== Ejercicio 1 ==
Enumera a todas las personas que, según el texto sobre la restauración, se reunieron en el Congreso de Viena.

== Texto dado ==

Sin embargo, la restauración de los Borbones en Francia no pudo repetir el poder absoluto de antes y se vio obligada a implantar monarquías más o menos moderadas que gobernaron con una cámara hereditaria y una electiva. Aunque los sectores realistas hicieron grandes esfuerzos por fortalecer el régimen monárquico y restituir la influencia de la aristocracia —los nobles retornaron del destierro—, la nobleza ni el clero volvieron a ser los mismos de antes. La restauración duró en Francia hasta la revolución de 1848 que proclamó la república. Poco tiempo después Luis Bonaparte, sobrino de Napoleón I, fue elegido presidente. Pero en 1851 disolvió la Asamblea Nacional y convocó un plebiscito para “legitimar” su <golpe de Estado y dio a Francia una nueva Constitución, restableció el Imperio hereditario y se proclamó emperador de los franceses con el nombre de Napoleón III.
Las ideas de la restauración estuvieron latentes desde 1792 en que se produjo la alianza de Austria y Prusia para defenderse de la expansión revolucionaria de Francia que amenazaba a las dinastías europeas. El Congreso de Viena, que comenzó sus deliberaciones en junio de 1814 para restablecer el equilibrio del poder en Europa, fue un hito muy importante en el camino de la restauración. Después vino la Santa Alianza formada por Rusia, Prusia y Austria bajo la inspiración del zar Alejandro para unificar las fuerzas del despotismo contra la insurgencia democrática que, originada en Francia e impulsada por el liderazgo napoleónico, amenazaba extenderse a toda Europa. Un año más tarde se renovó la cuádruple alianza entre Rusia, Prusia, Austria y Gran Bretaña para resistir a Napoleón. Todo esto se hizo en nombre de los principios legitimistas que sustentaban el derecho imprescriptible de los reyes a recuperar los tronos perdidos.
El Congreso de Viena dio inicio a la restauración. Allí se juntaron el emperador Francisco I de Austria, el zar Alejandro I de Rusia, Federico Guillermo III de Prusia, el ministro inglés Castlereagh y Carlos Mauricio Talleyrand, representante de Francia, bajo la tremenda impresión que les causó el regreso de Napoleón de la isla de Elba a fines de febrero de 1815, y concluyeron varios pactos de defensa común inspirados en los principios legitimistas.
En la nueva composición política de Europa que surgió de este cónclave, siempre buscando el equilibrio de fuerzas, Rusia se aseguró el dominio de Finlandia y de la mayor parte del territorio polaco, Austria recobró los límites de 1797 y recibió el reino lombardovéneto de Italia y Prusia asumió el control de Posnania y la región de Thorn. Fernando IV de Borbón fue restituido en el trono de Nápoles y los demás príncipes italianos fueron repuestos en sus anteriores reinos. Los Países Bajos, compuestos por los territorios de Holanda y Bélgica, fueron puestos bajo el gobierno del rey Guillermo I.

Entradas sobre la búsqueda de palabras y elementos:
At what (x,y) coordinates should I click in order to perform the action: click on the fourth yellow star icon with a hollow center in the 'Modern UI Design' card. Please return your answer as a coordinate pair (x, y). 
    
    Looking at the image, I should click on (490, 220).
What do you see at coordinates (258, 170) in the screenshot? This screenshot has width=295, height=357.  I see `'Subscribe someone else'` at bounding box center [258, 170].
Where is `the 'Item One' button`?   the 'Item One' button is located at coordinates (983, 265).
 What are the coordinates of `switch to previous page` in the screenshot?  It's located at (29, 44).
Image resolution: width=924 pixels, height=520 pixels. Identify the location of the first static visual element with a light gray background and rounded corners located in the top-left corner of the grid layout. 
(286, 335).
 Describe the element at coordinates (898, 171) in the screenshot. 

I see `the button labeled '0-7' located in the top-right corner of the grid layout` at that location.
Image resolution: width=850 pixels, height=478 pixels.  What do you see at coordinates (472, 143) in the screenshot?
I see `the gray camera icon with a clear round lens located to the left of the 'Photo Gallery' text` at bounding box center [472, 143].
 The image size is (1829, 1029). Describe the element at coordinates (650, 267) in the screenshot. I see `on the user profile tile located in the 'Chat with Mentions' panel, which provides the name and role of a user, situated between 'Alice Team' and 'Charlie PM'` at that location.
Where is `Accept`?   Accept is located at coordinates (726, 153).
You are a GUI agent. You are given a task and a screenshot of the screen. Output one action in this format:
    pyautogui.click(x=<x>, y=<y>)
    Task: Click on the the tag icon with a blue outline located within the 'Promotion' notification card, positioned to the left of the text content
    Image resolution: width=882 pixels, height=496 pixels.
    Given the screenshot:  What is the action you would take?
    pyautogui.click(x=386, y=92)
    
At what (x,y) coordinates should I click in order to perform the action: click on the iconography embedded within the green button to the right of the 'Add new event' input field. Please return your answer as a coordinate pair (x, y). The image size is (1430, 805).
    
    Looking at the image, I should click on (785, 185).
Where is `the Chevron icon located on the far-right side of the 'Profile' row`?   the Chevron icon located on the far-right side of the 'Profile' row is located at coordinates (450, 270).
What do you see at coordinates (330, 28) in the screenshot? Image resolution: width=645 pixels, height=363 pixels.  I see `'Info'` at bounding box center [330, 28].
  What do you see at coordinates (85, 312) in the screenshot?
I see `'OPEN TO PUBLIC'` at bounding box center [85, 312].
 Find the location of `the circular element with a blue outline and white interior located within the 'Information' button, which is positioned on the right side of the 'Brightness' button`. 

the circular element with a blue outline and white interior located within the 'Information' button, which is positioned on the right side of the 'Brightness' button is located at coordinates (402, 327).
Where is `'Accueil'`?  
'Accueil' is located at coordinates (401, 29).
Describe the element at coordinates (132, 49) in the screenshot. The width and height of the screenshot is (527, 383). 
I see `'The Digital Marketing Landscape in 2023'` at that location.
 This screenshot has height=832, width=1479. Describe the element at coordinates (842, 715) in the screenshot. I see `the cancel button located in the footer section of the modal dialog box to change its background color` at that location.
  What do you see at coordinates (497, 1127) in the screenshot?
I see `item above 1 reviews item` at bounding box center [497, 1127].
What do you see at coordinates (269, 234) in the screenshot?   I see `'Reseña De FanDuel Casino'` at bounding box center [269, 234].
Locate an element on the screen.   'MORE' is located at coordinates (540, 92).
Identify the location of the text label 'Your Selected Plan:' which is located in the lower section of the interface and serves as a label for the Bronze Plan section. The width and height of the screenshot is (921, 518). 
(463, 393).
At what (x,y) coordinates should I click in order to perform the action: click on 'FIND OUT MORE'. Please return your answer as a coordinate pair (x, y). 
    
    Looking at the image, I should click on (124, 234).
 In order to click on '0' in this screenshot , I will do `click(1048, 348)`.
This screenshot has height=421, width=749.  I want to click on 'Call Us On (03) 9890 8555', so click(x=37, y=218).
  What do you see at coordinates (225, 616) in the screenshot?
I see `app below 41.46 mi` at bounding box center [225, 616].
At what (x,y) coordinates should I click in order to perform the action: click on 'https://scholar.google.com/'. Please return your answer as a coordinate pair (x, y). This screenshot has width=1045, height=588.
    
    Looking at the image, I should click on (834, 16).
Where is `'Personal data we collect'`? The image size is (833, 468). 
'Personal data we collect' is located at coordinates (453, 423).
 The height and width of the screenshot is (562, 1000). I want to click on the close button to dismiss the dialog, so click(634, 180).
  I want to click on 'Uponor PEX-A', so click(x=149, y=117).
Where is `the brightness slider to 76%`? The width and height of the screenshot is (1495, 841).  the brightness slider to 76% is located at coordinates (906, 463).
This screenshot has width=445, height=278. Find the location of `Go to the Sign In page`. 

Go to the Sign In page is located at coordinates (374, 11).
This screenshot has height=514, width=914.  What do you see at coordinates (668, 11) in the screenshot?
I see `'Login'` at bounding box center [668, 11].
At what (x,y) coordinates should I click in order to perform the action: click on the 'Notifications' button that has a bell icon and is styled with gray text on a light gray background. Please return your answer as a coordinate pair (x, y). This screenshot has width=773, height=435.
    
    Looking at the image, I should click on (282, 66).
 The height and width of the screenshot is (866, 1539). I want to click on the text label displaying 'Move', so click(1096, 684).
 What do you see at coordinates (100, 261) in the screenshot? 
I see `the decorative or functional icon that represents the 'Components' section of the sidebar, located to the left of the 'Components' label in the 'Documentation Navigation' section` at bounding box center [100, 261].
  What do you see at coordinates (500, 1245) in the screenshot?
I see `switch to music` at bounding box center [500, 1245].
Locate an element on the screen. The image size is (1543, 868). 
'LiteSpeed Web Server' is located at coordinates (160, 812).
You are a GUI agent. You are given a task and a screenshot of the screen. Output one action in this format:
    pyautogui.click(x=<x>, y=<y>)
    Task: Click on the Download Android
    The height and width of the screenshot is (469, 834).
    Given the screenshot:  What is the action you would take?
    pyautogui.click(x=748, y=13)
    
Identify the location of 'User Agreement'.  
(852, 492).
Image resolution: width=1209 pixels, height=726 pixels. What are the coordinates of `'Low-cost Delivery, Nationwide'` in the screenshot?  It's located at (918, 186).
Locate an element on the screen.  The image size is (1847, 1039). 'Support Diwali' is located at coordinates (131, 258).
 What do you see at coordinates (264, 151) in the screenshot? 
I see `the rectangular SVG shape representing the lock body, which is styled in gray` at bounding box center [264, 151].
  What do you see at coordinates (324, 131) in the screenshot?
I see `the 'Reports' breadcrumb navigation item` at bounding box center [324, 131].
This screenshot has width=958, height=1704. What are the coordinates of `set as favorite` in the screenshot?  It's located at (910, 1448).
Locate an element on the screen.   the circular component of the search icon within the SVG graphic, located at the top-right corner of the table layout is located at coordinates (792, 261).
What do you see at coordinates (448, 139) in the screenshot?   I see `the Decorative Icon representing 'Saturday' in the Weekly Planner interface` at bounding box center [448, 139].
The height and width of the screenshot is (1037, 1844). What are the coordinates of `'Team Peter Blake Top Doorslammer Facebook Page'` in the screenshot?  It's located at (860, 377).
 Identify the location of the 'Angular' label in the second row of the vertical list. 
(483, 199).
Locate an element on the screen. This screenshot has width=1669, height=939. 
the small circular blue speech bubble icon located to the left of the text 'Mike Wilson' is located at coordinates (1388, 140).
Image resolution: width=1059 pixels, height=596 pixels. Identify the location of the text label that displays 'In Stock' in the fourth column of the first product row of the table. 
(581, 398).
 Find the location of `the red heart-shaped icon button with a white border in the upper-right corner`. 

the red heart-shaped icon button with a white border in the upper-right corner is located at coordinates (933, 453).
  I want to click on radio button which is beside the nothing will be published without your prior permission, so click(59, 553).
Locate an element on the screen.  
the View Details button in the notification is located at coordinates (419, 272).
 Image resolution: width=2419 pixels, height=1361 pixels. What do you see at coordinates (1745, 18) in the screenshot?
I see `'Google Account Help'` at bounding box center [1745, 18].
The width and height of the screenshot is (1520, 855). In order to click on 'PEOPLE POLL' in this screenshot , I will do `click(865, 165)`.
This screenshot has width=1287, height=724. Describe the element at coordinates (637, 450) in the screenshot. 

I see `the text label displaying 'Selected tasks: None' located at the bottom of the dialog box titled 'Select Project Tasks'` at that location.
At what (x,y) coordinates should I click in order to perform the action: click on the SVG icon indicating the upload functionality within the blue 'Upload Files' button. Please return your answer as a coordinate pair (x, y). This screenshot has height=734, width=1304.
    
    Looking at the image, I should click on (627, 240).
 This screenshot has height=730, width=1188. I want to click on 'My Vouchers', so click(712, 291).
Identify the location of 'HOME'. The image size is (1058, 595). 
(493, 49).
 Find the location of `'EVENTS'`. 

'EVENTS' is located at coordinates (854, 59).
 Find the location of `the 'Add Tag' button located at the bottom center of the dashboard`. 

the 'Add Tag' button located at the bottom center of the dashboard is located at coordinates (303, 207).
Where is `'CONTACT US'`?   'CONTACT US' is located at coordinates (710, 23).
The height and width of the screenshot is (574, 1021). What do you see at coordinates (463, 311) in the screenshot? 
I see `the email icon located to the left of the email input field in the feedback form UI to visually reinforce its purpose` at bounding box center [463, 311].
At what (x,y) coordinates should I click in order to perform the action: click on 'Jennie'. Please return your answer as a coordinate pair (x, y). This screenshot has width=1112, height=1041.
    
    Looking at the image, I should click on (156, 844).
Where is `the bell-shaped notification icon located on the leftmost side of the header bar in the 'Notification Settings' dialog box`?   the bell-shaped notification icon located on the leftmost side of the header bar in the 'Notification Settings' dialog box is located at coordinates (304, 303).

== Ejercicio 2 ==
Calcula cuántas líneas de las entradas contienen la cadena "border", distinguiendo entre mayúsculas y minúsculas. Responde solo con el número.

== Resultado 1 ==
- El emperador Francisco I de Austria
- El zar Alejandro I de Rusia
- Federico Guillermo III de Prusia
- El ministro inglés Castlereagh
- Carlos Mauricio Talleyrand, representante de Francia

== Resultado 2 ==
2